§ What you have to do
Make an exact copy of every record that follows.

§ Stored data entries
----

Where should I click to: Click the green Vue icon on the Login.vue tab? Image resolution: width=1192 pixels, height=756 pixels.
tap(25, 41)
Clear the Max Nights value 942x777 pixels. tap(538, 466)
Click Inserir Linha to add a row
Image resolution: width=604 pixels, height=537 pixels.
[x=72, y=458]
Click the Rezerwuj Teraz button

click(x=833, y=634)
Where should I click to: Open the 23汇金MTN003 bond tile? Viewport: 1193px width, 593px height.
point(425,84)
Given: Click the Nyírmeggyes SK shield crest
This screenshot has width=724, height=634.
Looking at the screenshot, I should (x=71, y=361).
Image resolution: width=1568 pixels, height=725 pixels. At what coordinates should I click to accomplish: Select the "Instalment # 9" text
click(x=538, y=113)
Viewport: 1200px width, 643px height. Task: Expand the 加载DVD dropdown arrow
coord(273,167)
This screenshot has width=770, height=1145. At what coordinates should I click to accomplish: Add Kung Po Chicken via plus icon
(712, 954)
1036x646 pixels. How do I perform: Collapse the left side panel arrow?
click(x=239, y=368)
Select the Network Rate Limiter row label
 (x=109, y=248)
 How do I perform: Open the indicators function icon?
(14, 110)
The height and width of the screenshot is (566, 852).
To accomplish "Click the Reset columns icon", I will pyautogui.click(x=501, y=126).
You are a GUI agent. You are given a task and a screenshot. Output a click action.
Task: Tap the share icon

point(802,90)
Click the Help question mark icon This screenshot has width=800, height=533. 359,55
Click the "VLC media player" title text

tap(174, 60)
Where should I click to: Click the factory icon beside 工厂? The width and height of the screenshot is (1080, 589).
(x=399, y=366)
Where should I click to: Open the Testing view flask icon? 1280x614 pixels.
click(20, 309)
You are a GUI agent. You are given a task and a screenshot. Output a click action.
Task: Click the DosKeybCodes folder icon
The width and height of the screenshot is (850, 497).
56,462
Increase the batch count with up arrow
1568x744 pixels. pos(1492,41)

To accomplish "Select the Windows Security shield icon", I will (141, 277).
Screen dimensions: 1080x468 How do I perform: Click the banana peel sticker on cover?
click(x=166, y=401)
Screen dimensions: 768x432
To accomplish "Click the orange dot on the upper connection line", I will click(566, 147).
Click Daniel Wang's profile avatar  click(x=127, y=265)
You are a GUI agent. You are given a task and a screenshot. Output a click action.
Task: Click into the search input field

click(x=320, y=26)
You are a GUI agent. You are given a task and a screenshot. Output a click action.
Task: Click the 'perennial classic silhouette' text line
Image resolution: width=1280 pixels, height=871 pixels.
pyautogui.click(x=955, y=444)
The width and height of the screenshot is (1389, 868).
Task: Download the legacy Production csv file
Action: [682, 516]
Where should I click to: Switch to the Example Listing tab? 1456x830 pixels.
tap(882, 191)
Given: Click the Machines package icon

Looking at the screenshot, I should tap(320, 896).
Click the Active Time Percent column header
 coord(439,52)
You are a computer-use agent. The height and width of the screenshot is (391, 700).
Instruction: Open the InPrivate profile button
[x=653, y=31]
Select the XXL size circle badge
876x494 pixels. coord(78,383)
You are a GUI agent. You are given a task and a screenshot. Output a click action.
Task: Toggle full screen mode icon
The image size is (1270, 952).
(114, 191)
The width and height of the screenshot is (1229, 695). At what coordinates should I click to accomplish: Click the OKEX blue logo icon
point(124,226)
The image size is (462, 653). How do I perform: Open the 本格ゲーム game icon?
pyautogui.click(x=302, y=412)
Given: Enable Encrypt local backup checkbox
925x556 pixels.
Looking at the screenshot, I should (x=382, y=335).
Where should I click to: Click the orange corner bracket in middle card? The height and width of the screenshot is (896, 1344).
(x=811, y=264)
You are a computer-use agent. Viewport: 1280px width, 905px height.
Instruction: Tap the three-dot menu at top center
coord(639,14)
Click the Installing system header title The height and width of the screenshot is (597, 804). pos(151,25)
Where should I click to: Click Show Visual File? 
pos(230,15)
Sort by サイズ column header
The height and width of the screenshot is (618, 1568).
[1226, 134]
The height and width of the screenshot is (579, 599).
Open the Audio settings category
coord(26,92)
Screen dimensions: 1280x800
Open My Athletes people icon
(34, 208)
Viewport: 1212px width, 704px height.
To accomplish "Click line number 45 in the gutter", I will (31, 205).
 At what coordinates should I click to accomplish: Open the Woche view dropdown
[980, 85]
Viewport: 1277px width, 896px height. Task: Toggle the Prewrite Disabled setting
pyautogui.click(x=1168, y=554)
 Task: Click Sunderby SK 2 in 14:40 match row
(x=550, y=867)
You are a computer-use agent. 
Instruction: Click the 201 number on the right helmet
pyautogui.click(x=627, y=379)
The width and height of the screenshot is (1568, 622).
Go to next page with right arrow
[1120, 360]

----

§ Task answer
Where should I click to: Click the green Vue icon on the Login.vue tab? Image resolution: width=1192 pixels, height=756 pixels.
tap(25, 41)
Clear the Max Nights value 942x777 pixels. tap(538, 466)
Click Inserir Linha to add a row
Image resolution: width=604 pixels, height=537 pixels.
[x=72, y=458]
Click the Rezerwuj Teraz button

click(x=833, y=634)
Where should I click to: Open the 23汇金MTN003 bond tile? Viewport: 1193px width, 593px height.
point(425,84)
Given: Click the Nyírmeggyes SK shield crest
This screenshot has width=724, height=634.
Looking at the screenshot, I should (x=71, y=361).
Image resolution: width=1568 pixels, height=725 pixels. At what coordinates should I click to accomplish: Select the "Instalment # 9" text
click(x=538, y=113)
Viewport: 1200px width, 643px height. Task: Expand the 加载DVD dropdown arrow
coord(273,167)
This screenshot has width=770, height=1145. At what coordinates should I click to accomplish: Add Kung Po Chicken via plus icon
(712, 954)
1036x646 pixels. How do I perform: Collapse the left side panel arrow?
click(x=239, y=368)
Select the Network Rate Limiter row label
 (x=109, y=248)
 How do I perform: Open the indicators function icon?
(14, 110)
The height and width of the screenshot is (566, 852).
To accomplish "Click the Reset columns icon", I will pyautogui.click(x=501, y=126).
You are a GUI agent. You are given a task and a screenshot. Output a click action.
Task: Tap the share icon

point(802,90)
Click the Help question mark icon This screenshot has width=800, height=533. 359,55
Click the "VLC media player" title text

tap(174, 60)
Where should I click to: Click the factory icon beside 工厂? The width and height of the screenshot is (1080, 589).
(x=399, y=366)
Where should I click to: Open the Testing view flask icon? 1280x614 pixels.
click(20, 309)
You are a GUI agent. You are given a task and a screenshot. Output a click action.
Task: Click the DosKeybCodes folder icon
The width and height of the screenshot is (850, 497).
56,462
Increase the batch count with up arrow
1568x744 pixels. pos(1492,41)

To accomplish "Select the Windows Security shield icon", I will (141, 277).
Screen dimensions: 1080x468 How do I perform: Click the banana peel sticker on cover?
click(x=166, y=401)
Screen dimensions: 768x432
To accomplish "Click the orange dot on the upper connection line", I will click(566, 147).
Click Daniel Wang's profile avatar  click(x=127, y=265)
You are a GUI agent. You are given a task and a screenshot. Output a click action.
Task: Click into the search input field

click(x=320, y=26)
You are a GUI agent. You are given a task and a screenshot. Output a click action.
Task: Click the 'perennial classic silhouette' text line
Image resolution: width=1280 pixels, height=871 pixels.
pyautogui.click(x=955, y=444)
The width and height of the screenshot is (1389, 868).
Task: Download the legacy Production csv file
Action: [682, 516]
Where should I click to: Switch to the Example Listing tab? 1456x830 pixels.
tap(882, 191)
Given: Click the Machines package icon

Looking at the screenshot, I should tap(320, 896).
Click the Active Time Percent column header
 coord(439,52)
You are a computer-use agent. The height and width of the screenshot is (391, 700).
Instruction: Open the InPrivate profile button
[x=653, y=31]
Select the XXL size circle badge
876x494 pixels. coord(78,383)
You are a GUI agent. You are given a task and a screenshot. Output a click action.
Task: Toggle full screen mode icon
The image size is (1270, 952).
(114, 191)
The width and height of the screenshot is (1229, 695). At what coordinates should I click to accomplish: Click the OKEX blue logo icon
point(124,226)
The image size is (462, 653). How do I perform: Open the 本格ゲーム game icon?
pyautogui.click(x=302, y=412)
Given: Enable Encrypt local backup checkbox
925x556 pixels.
Looking at the screenshot, I should (x=382, y=335).
Where should I click to: Click the orange corner bracket in middle card? The height and width of the screenshot is (896, 1344).
(x=811, y=264)
You are a computer-use agent. Viewport: 1280px width, 905px height.
Instruction: Tap the three-dot menu at top center
coord(639,14)
Click the Installing system header title The height and width of the screenshot is (597, 804). pos(151,25)
Where should I click to: Click Show Visual File? 
pos(230,15)
Sort by サイズ column header
The height and width of the screenshot is (618, 1568).
[1226, 134]
The height and width of the screenshot is (579, 599).
Open the Audio settings category
coord(26,92)
Screen dimensions: 1280x800
Open My Athletes people icon
(34, 208)
Viewport: 1212px width, 704px height.
To accomplish "Click line number 45 in the gutter", I will (31, 205).
 At what coordinates should I click to accomplish: Open the Woche view dropdown
[980, 85]
Viewport: 1277px width, 896px height. Task: Toggle the Prewrite Disabled setting
pyautogui.click(x=1168, y=554)
 Task: Click Sunderby SK 2 in 14:40 match row
(x=550, y=867)
You are a computer-use agent. 
Instruction: Click the 201 number on the right helmet
pyautogui.click(x=627, y=379)
The width and height of the screenshot is (1568, 622).
Go to next page with right arrow
[1120, 360]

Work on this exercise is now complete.